• **EXCERPT TO READ**

^^^^

How To Bring Satellite Data Back Down To Earth

NewsApril 5, 2017

Sarah Scoles, Wired Magazine 5.4.17

CHRISTOPHER RICHINS HAS had a somewhat obscure to-do item—“start a multinational space company”—on his list since he was a young guy. Back then, he worked for Sea Launch, a company that put Russian and Ukrainian rockets on Norwegian ships, sent the ships sailing toward the equator, and launched satellites from the middle of the ocean. “This was the coolest, most James-Bond thing I’d ever heard of,” Richins says. He learned about the space industry, satellites, how to launch stuff and work across borders. Years later, asteroid-mining and Earth-observing entity Planetary Resources recruited him as their third employee. And it was then, thinking about the needs of their spacecraft and the many others to come, that he knew what his future multinational company should do: get data back down from space.

Lots of companies today, like Planet, are launching low-overhead satellites. Each of them takes in many bytes of data—of Earth, of your hideout, of whatever. But they have to bring all that data down somehow, and they don’t all have the resources to build their own global communications networks. Richins is trying to fill that hole, with a sharing-economy model for satellite downlinking.

^^^^

(Stored data rows)

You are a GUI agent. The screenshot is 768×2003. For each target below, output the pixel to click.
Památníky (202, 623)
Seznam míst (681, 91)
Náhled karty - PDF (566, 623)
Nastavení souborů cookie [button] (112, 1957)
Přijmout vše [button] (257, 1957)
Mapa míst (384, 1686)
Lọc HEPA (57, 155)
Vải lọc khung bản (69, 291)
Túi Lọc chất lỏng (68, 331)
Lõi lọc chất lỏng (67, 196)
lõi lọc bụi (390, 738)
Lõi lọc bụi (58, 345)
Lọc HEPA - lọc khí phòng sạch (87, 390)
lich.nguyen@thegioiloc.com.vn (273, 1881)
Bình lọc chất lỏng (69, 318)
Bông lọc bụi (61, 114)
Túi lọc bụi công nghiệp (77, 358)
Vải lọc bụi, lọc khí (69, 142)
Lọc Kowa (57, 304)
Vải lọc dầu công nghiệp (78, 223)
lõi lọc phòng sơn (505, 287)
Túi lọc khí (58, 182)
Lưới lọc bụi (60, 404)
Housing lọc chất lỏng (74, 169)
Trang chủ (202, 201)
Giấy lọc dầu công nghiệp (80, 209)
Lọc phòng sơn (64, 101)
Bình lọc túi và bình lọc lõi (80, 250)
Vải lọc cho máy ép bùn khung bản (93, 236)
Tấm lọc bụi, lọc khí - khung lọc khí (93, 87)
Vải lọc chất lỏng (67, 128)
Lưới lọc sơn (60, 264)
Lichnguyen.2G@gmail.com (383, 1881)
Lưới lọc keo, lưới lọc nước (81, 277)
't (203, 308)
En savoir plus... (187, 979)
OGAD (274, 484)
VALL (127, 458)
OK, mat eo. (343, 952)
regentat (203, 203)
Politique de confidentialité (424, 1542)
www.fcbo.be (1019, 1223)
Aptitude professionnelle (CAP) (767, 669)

^^^^

According to the article on bringing satellite data back down to Earth, what did Sea Launch put on Norwegian ships?

Russian and Ukrainian rockets.